* [Task data]
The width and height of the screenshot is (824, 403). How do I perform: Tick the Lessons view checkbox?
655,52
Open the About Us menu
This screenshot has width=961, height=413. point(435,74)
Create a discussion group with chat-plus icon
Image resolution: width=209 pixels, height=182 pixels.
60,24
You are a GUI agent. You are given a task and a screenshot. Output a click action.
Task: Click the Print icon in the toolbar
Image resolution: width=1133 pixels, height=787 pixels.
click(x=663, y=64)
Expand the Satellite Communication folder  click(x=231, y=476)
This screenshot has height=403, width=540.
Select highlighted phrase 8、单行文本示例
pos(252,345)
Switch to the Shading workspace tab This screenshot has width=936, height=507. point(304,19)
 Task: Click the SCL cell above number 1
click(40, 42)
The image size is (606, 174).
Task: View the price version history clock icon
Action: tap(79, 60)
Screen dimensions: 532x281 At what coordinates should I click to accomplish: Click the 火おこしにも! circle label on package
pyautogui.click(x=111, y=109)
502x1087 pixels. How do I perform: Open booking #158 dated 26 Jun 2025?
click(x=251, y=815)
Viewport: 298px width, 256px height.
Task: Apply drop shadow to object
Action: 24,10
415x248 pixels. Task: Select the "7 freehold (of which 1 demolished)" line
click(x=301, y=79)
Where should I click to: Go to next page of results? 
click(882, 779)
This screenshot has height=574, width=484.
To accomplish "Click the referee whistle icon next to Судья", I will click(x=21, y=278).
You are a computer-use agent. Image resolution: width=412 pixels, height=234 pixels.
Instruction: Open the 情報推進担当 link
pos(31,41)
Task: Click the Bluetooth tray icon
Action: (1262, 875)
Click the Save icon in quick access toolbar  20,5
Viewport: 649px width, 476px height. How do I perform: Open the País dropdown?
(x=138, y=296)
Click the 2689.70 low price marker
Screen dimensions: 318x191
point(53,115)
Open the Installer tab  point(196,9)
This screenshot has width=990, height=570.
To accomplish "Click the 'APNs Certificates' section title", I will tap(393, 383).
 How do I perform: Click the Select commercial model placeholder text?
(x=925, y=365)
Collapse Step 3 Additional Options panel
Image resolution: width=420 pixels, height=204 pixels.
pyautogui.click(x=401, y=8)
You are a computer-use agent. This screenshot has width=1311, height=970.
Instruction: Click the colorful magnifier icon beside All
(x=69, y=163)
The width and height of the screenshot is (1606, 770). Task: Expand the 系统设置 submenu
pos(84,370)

* [Exercise directions] The answer should be an exact copy of the lines from the one containing "You are a computer-use agent. This" through the last line of the entries, both included.

* [Task answer]
You are a computer-use agent. This screenshot has width=1311, height=970.
Instruction: Click the colorful magnifier icon beside All
(x=69, y=163)
The width and height of the screenshot is (1606, 770). Task: Expand the 系统设置 submenu
pos(84,370)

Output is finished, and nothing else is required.